▶ **Your goal**: Repeat every entry below exactly as given.

▶ **Collected data**:
--*--

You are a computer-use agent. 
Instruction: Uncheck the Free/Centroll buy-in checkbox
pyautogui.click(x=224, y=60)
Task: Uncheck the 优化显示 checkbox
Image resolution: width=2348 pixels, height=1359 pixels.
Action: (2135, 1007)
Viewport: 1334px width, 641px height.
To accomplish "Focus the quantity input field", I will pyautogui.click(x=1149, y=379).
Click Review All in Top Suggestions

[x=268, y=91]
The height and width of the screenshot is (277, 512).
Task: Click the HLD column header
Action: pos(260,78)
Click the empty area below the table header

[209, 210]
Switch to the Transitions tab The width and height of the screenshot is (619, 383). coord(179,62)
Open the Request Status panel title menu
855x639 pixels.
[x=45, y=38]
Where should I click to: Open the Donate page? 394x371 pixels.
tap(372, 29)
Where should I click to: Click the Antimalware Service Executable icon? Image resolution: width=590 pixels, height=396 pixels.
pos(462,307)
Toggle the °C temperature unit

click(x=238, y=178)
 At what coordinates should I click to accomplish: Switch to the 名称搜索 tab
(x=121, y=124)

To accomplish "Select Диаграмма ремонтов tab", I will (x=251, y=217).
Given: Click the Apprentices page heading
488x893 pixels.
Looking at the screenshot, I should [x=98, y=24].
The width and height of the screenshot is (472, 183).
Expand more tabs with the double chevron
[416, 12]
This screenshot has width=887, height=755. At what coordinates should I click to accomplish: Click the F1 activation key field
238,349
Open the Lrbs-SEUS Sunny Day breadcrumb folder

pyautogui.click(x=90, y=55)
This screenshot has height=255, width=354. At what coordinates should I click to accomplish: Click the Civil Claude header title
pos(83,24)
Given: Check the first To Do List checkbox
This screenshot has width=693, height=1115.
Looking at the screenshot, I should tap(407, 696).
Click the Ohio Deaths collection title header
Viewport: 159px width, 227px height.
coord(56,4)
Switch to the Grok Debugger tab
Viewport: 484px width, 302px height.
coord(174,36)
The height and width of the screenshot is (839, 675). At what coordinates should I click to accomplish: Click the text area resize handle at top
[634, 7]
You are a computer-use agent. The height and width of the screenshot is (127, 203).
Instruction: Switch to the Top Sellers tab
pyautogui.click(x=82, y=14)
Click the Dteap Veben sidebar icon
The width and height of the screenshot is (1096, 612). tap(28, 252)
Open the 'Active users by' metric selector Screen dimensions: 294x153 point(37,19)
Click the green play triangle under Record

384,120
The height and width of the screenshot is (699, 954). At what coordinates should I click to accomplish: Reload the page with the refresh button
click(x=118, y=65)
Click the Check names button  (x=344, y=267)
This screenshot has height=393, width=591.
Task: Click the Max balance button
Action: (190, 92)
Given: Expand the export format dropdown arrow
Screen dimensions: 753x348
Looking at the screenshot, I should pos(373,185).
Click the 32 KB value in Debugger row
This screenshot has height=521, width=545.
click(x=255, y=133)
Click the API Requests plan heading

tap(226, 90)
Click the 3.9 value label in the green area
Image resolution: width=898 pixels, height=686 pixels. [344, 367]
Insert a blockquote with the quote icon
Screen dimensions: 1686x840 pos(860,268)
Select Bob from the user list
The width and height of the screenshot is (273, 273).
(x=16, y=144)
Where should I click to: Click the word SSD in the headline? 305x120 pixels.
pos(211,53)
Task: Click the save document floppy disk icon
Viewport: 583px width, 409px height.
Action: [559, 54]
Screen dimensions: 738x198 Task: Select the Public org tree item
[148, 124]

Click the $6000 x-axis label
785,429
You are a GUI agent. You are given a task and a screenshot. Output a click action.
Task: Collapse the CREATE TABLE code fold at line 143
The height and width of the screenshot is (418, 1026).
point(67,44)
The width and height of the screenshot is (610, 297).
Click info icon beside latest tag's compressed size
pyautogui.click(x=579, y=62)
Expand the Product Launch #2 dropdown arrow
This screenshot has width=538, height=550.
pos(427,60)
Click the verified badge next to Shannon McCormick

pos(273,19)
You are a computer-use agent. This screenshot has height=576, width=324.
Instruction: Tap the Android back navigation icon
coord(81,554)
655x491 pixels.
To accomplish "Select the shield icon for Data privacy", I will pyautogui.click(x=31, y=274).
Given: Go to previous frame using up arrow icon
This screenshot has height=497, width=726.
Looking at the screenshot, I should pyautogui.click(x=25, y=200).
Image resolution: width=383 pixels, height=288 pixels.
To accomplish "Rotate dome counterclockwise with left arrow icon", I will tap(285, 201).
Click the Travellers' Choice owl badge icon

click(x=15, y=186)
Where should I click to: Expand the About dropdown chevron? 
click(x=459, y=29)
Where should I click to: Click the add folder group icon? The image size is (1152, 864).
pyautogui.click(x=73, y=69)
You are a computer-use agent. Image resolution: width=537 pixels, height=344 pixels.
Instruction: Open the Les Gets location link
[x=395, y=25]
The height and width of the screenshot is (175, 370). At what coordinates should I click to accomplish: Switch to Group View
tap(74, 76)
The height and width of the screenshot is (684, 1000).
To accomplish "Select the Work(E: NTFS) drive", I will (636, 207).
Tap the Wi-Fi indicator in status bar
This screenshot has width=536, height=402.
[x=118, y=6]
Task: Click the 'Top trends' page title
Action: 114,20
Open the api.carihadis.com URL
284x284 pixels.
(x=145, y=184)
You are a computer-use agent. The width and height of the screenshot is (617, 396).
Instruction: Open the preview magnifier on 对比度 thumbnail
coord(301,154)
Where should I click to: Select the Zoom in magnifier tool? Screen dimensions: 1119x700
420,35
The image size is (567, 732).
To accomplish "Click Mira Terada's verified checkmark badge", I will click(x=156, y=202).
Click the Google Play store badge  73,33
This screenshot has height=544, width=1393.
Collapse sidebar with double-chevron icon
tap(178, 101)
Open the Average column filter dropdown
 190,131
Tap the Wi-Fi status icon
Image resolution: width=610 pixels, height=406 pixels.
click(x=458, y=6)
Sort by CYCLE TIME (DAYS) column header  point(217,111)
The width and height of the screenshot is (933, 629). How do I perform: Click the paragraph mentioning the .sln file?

--*--

▶ **Written solution**:
You are a computer-use agent. 
Instruction: Uncheck the Free/Centroll buy-in checkbox
pyautogui.click(x=224, y=60)
Task: Uncheck the 优化显示 checkbox
Image resolution: width=2348 pixels, height=1359 pixels.
Action: (2135, 1007)
Viewport: 1334px width, 641px height.
To accomplish "Focus the quantity input field", I will pyautogui.click(x=1149, y=379).
Click Review All in Top Suggestions

[x=268, y=91]
The height and width of the screenshot is (277, 512).
Task: Click the HLD column header
Action: pos(260,78)
Click the empty area below the table header

[209, 210]
Switch to the Transitions tab The width and height of the screenshot is (619, 383). coord(179,62)
Open the Request Status panel title menu
855x639 pixels.
[x=45, y=38]
Where should I click to: Open the Donate page? 394x371 pixels.
tap(372, 29)
Where should I click to: Click the Antimalware Service Executable icon? Image resolution: width=590 pixels, height=396 pixels.
pos(462,307)
Toggle the °C temperature unit

click(x=238, y=178)
 At what coordinates should I click to accomplish: Switch to the 名称搜索 tab
(x=121, y=124)

To accomplish "Select Диаграмма ремонтов tab", I will (x=251, y=217).
Given: Click the Apprentices page heading
488x893 pixels.
Looking at the screenshot, I should [x=98, y=24].
The width and height of the screenshot is (472, 183).
Expand more tabs with the double chevron
[416, 12]
This screenshot has width=887, height=755. At what coordinates should I click to accomplish: Click the F1 activation key field
238,349
Open the Lrbs-SEUS Sunny Day breadcrumb folder

pyautogui.click(x=90, y=55)
This screenshot has height=255, width=354. At what coordinates should I click to accomplish: Click the Civil Claude header title
pos(83,24)
Given: Check the first To Do List checkbox
This screenshot has width=693, height=1115.
Looking at the screenshot, I should tap(407, 696).
Click the Ohio Deaths collection title header
Viewport: 159px width, 227px height.
coord(56,4)
Switch to the Grok Debugger tab
Viewport: 484px width, 302px height.
coord(174,36)
The height and width of the screenshot is (839, 675). At what coordinates should I click to accomplish: Click the text area resize handle at top
[634, 7]
You are a computer-use agent. The height and width of the screenshot is (127, 203).
Instruction: Switch to the Top Sellers tab
pyautogui.click(x=82, y=14)
Click the Dteap Veben sidebar icon
The width and height of the screenshot is (1096, 612). tap(28, 252)
Open the 'Active users by' metric selector Screen dimensions: 294x153 point(37,19)
Click the green play triangle under Record

384,120
The height and width of the screenshot is (699, 954). At what coordinates should I click to accomplish: Reload the page with the refresh button
click(x=118, y=65)
Click the Check names button  (x=344, y=267)
This screenshot has height=393, width=591.
Task: Click the Max balance button
Action: (190, 92)
Given: Expand the export format dropdown arrow
Screen dimensions: 753x348
Looking at the screenshot, I should pos(373,185).
Click the 32 KB value in Debugger row
This screenshot has height=521, width=545.
click(x=255, y=133)
Click the API Requests plan heading

tap(226, 90)
Click the 3.9 value label in the green area
Image resolution: width=898 pixels, height=686 pixels. [344, 367]
Insert a blockquote with the quote icon
Screen dimensions: 1686x840 pos(860,268)
Select Bob from the user list
The width and height of the screenshot is (273, 273).
(x=16, y=144)
Where should I click to: Click the word SSD in the headline? 305x120 pixels.
pos(211,53)
Task: Click the save document floppy disk icon
Viewport: 583px width, 409px height.
Action: [559, 54]
Screen dimensions: 738x198 Task: Select the Public org tree item
[148, 124]

Click the $6000 x-axis label
785,429
You are a GUI agent. You are given a task and a screenshot. Output a click action.
Task: Collapse the CREATE TABLE code fold at line 143
The height and width of the screenshot is (418, 1026).
point(67,44)
The width and height of the screenshot is (610, 297).
Click info icon beside latest tag's compressed size
pyautogui.click(x=579, y=62)
Expand the Product Launch #2 dropdown arrow
This screenshot has width=538, height=550.
pos(427,60)
Click the verified badge next to Shannon McCormick

pos(273,19)
You are a computer-use agent. This screenshot has height=576, width=324.
Instruction: Tap the Android back navigation icon
coord(81,554)
655x491 pixels.
To accomplish "Select the shield icon for Data privacy", I will pyautogui.click(x=31, y=274).
Given: Go to previous frame using up arrow icon
This screenshot has height=497, width=726.
Looking at the screenshot, I should pyautogui.click(x=25, y=200).
Image resolution: width=383 pixels, height=288 pixels.
To accomplish "Rotate dome counterclockwise with left arrow icon", I will tap(285, 201).
Click the Travellers' Choice owl badge icon

click(x=15, y=186)
Where should I click to: Expand the About dropdown chevron? 
click(x=459, y=29)
Where should I click to: Click the add folder group icon? The image size is (1152, 864).
pyautogui.click(x=73, y=69)
You are a computer-use agent. Image resolution: width=537 pixels, height=344 pixels.
Instruction: Open the Les Gets location link
[x=395, y=25]
The height and width of the screenshot is (175, 370). At what coordinates should I click to accomplish: Switch to Group View
tap(74, 76)
The height and width of the screenshot is (684, 1000).
To accomplish "Select the Work(E: NTFS) drive", I will (636, 207).
Tap the Wi-Fi indicator in status bar
This screenshot has width=536, height=402.
[x=118, y=6]
Task: Click the 'Top trends' page title
Action: 114,20
Open the api.carihadis.com URL
284x284 pixels.
(x=145, y=184)
You are a computer-use agent. The width and height of the screenshot is (617, 396).
Instruction: Open the preview magnifier on 对比度 thumbnail
coord(301,154)
Where should I click to: Select the Zoom in magnifier tool? Screen dimensions: 1119x700
420,35
The image size is (567, 732).
To accomplish "Click Mira Terada's verified checkmark badge", I will click(x=156, y=202).
Click the Google Play store badge  73,33
This screenshot has height=544, width=1393.
Collapse sidebar with double-chevron icon
tap(178, 101)
Open the Average column filter dropdown
 190,131
Tap the Wi-Fi status icon
Image resolution: width=610 pixels, height=406 pixels.
click(x=458, y=6)
Sort by CYCLE TIME (DAYS) column header  point(217,111)
The width and height of the screenshot is (933, 629). How do I perform: Click the paragraph mentioning the .sln file?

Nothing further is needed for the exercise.